After IRL unveiled an idea to make all salaries under 500 euros tax-free, a move which gave them a 3-point boost in the lastest EMOR poll of voter preference, the Social Democrats have jumped on the bandwagon, introducing a plan to increase the minimum salary by 20 percent each year until 2019, which would increase the current 355 euros gross monthly level to 800 euros in five years.
The minimum salary would, if the idea is approved by the government and Parliament and the next elected government and Parliament in 2015, increase to 390 euros gross per month next year, which would grow to 470 euros at the beginning of 2016 and 560 euros a year later.

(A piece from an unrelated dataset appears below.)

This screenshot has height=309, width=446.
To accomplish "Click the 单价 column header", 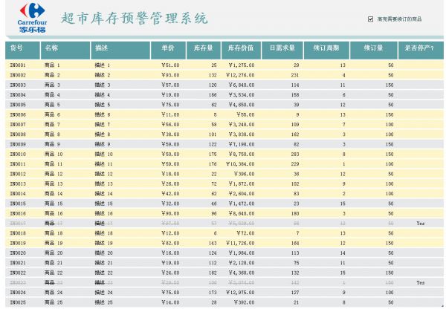I will pyautogui.click(x=167, y=49).
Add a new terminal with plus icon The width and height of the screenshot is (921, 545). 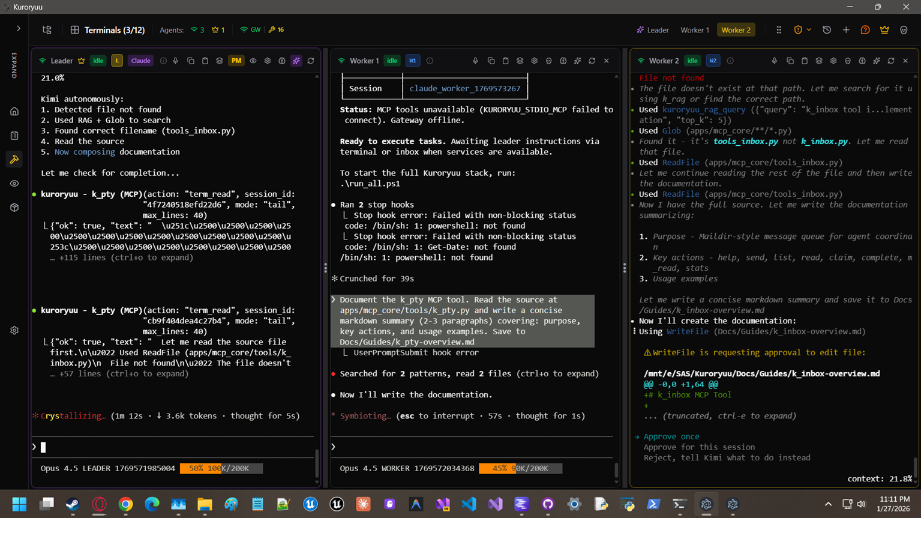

It would then grow to 670 euros in 2018, and reach 800 euros by January 1, 2019.
"Increasing the lower end of the income ladder will keep more money in the state - that money will go into circulation, will increase competition in the right places and will have little effect on the export sector where most salaries are already high,“ Party Chairman Sven Mikser said, adding that the service sector will gain most from the plan.
As the sector employs more women than men, the plan will also decrease the wage disparity between genders, he said.
The minimum wage, usually changed after an agreement with employee and employer union representatives, was 120 euros in 2002, showing double-digit growth each year until 2008, when it was frozen at 278.02 euros for four years.
Latvia and Lithuania have both set the figure at around 290 euros per month.
Mikser said a second plan is to implement regional tax exceptions, meaning the state would pay up to 3 percent of social tax for companies outside Harju County, by far the nation's wealthiest region. The idea would cost the state 100 million euros annually.
Around 57 percent of the nation lives outside of Harju County, accounting for only 40 percent of GDP, he said.